The problem is that the arbitrary laying of rock and stone in a tall wall of heavy irregularly shaped stones will likely end in the collapse of that wall. To drive home that point an exceptionally heavy stone dropped from its mortared position high on the wall smashing one of the tiles below. I had to send one of the boys out to pick up another couple of replacement tiles.

So, all of the stonework is done — I think. I must confess, it really is hard to know when to stop. I finally had to just say, ‘Okay, that’s enough. No more stones!’ Of course within seconds I’d see another spot that needed a stone. “Hey Eddie…. How about a stone right there…?” Darkness finally ended”the madness,” or I might still be out there right now finding more places to mortar in more stones.

Eddie came up with what I hope is a brilliant top basin design; we won’t know until we get the chance to turn the water on. He fashioned the basin shelf completely out of concrete and rebar to include using a form to make the lip behind which the water will collect before spilling out and over it to the surface of the pond about five feet below.

Edgar showed up late in the afternoon and I set him to work drilling the holes into the drip pipe. I urged him to do this quickly as we couldn’t finish the stone work at the top of the wall until he did. By the time he completed that task and we had the final stone wired, braced and mortared into place it was too dark to take any photos. So the pics here do not show the actual state of the project.

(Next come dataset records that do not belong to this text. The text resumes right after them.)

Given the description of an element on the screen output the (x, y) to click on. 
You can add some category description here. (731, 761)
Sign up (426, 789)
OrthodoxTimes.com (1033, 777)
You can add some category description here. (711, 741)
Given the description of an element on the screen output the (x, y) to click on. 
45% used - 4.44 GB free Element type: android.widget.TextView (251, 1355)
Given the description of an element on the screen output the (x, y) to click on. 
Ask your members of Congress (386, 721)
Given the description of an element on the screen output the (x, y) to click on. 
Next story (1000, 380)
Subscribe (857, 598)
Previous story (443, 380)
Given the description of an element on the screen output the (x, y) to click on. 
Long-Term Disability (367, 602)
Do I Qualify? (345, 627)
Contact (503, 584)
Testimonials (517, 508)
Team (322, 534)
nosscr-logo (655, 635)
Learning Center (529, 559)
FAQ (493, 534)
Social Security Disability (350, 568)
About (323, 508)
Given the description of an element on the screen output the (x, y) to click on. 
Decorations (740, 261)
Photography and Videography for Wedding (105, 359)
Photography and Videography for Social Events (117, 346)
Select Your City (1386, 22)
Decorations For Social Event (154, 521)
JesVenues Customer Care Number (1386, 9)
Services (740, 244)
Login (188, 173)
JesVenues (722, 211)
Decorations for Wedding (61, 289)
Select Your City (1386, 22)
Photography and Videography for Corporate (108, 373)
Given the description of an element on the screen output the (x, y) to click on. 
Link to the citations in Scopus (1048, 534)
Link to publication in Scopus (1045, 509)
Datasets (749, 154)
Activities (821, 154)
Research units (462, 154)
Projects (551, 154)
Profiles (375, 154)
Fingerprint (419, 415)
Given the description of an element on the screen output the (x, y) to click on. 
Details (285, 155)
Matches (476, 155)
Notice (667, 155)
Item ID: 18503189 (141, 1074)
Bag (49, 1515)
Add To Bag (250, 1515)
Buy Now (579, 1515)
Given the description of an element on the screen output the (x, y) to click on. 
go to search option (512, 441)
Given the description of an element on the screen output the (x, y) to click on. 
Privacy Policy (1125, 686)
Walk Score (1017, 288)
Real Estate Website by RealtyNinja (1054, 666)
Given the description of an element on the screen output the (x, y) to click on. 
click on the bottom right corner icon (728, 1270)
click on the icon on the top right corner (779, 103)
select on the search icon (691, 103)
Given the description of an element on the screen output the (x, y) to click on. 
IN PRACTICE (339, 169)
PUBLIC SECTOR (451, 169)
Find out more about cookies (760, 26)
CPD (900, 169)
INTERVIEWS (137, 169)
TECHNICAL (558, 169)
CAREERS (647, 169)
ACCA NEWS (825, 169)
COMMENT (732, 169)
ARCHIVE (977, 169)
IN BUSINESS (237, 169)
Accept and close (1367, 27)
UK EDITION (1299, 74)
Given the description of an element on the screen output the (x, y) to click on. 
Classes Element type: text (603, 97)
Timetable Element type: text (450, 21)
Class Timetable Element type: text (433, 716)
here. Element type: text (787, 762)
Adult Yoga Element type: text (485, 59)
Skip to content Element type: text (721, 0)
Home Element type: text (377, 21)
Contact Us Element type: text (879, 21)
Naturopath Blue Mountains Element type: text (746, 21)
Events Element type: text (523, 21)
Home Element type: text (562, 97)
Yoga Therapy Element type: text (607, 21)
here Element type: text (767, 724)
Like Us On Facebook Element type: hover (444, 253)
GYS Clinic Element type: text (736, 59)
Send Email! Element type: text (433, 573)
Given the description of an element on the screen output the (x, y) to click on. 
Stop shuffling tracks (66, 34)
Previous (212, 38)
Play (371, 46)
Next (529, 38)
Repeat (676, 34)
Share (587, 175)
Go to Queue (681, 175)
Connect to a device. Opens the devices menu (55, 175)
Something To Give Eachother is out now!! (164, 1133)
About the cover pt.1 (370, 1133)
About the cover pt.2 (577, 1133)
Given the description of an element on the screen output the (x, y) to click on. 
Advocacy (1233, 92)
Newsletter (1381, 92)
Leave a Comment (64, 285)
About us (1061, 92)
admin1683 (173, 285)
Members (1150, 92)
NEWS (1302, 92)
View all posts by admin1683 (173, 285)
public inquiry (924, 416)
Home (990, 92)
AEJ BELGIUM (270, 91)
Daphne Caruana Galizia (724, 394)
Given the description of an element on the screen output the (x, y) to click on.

We have been using stones and rocks from the nearby Abakan River bed, which is only a few hundred meters from here. But when it came time to finish the final stone work, none of the river stones we had left on hand would suffice; at least not as far as I was concerned. I wanted a couple of long flat ones but all the stones from the river tend to be round, smooth and bulbous. Something compelled me to take a walk around the yard; after one lap it came to me that we should just borrow the stones we needed from the rock gardens. Within moments I had THE two perfect stones in both size, shape and as a bonus, they have an interesting dark green color. Yes! I love it when a plan comes together.

Tomorrow is a “no power in the morning” day. Whenever the grid requires any work at all, the power must go off. They still haven’t learned how to work on the lines with power running through them as is done back home. I’m not complaining too much though, since we’ve come a long way since I got here in ’02. Back then, it wasn’t unusual to experience brown outs that lasted 8, 9, even 12 hours. These days we lose it for only 3 or 4 hours at a time only two or three times a month. I’m actually staying up late tonight (it’s now 4:27 AM) with the idea that I will hopefully sleep through much of the outage. Sigh…

Edgar will stop by tomorrow (he says) and will finish up the last bit of plumbing. I’d like him to drill the final drip holes in the top basin as well, but that won’t be possible if power is out.

Another great idea occurred to me when I saw the good quality and beauty of the smaller river stones, the ones about the size of a fist and smaller. Once they assured me that the supply of these stones is inexhaustible that’s when I decided to scrape up the top three or four inches of soil from the birdcage to the fishpond and around the path to the other side of the mango tree, and then replace the removed soil with a layer of small Abakan stones. That will help with rain water drainage, and landscaping wise, it will tie the pond to the house. It’s going to look great when it’s all done.